Two Killed in Copenhagen Attacks on Free Speech Panel and Synagogue

bullet holes in cafe window

© Hannibal Hanschke / Reuters

A gunman opened fire on a Copenhagen cafe that was hosting a discussion on art, free speech, and blasphemy on Saturday, killing one attendee and injuring three police officers. The apparent target of the attack, Swedish cartoonist Lars Vilks, was uninjured. The same gunman later killed a Jewish security guard outside a synagogue before being killed himself in a confrontation with police.

Vilks became a target of extremists in 2007 after producing a series of sketches which depicted the Prophet Mohammed with a dog’s body. Since that time several people have been arrested for plotting to kill Vilks, he was physically assaulted during a lecture at a Swedish university, and he was included on the most-wanted list of al-Qaeda in the Arabian Peninsula, the same group that trained the brothers who attacked Charlie Hebdo in Paris last month. Like that paper’s editor and cartoonist Charb was before his death, Vilks is accompanied by bodyguards whenever he appears in public. They quickly hustled him into the cafe’s kitchen when the attack began. France’s ambassador to Denmark François Zimeray was also attending the event and was kept safe in a cold storage room during the shooting.

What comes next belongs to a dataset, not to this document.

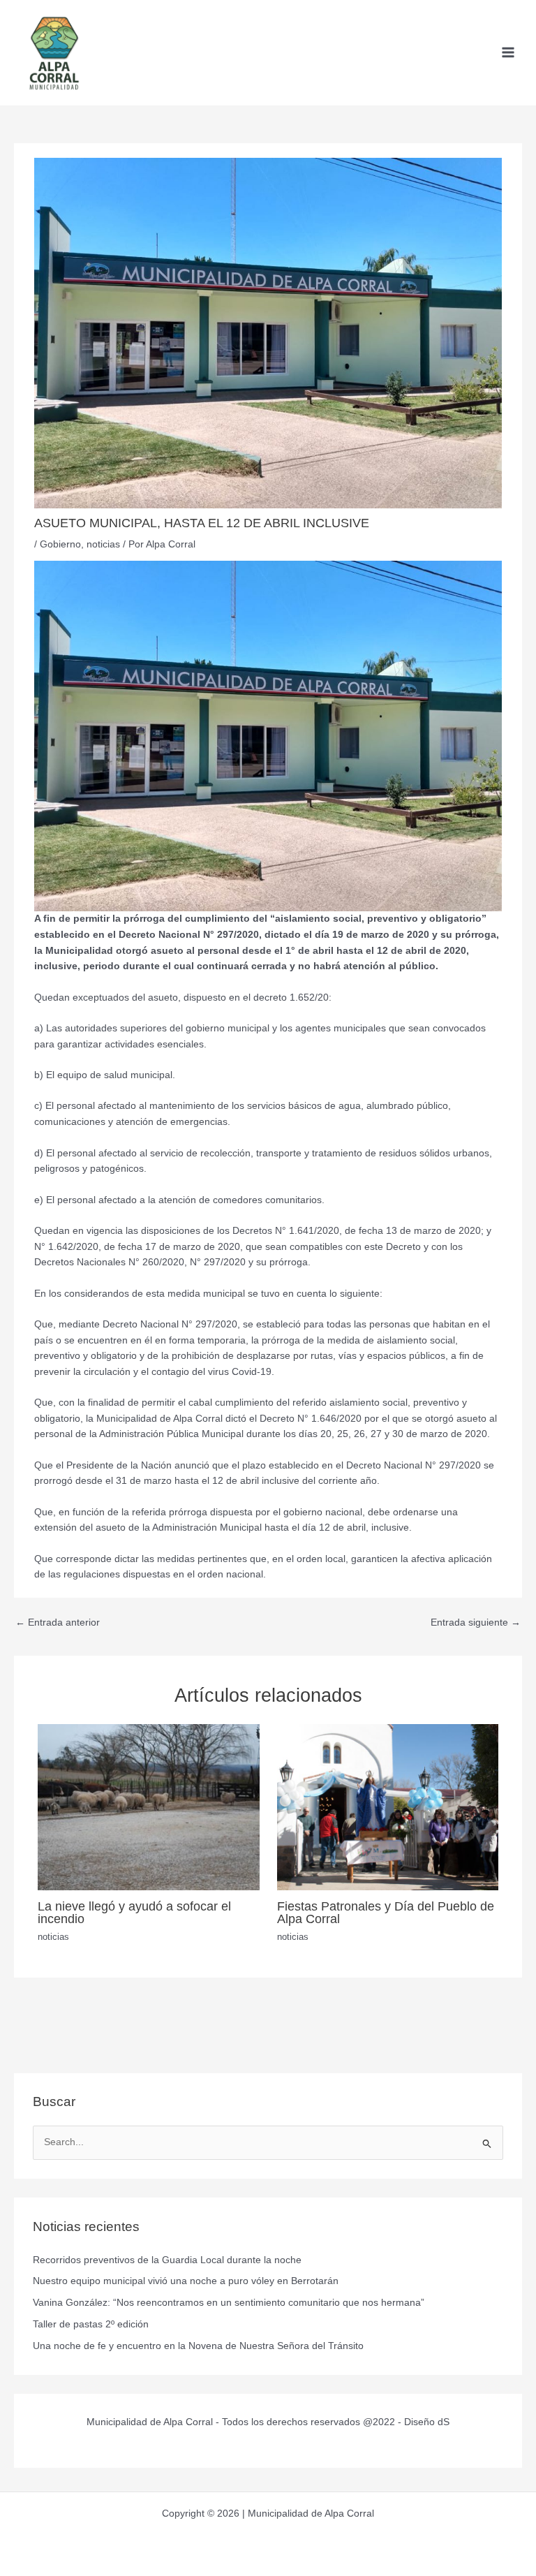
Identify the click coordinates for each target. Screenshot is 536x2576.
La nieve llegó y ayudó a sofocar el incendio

The suspect in the cafe and synagogue shootings was Omar El-Hussein, a 22-year-old Danish man of Palestinian descent. Unlike the Kouachi brothers in Paris, he had not traveled abroad for training, but he had been released from prison just a few weeks ago after a two-year sentence for stabbing a man. In Denmark as in France, there is widespread concern that prisons may be fertile breeding grounds for radical extremists. El-Hussein was killed by police on Sunday as he arrived at an address that had been placed under surveillance in northwest Copenhagen. Authorities are still investigating whether El-Hussein may have been part of a larger plot, but as of Sunday they had only arrested two men who allegedly aided him after the fact.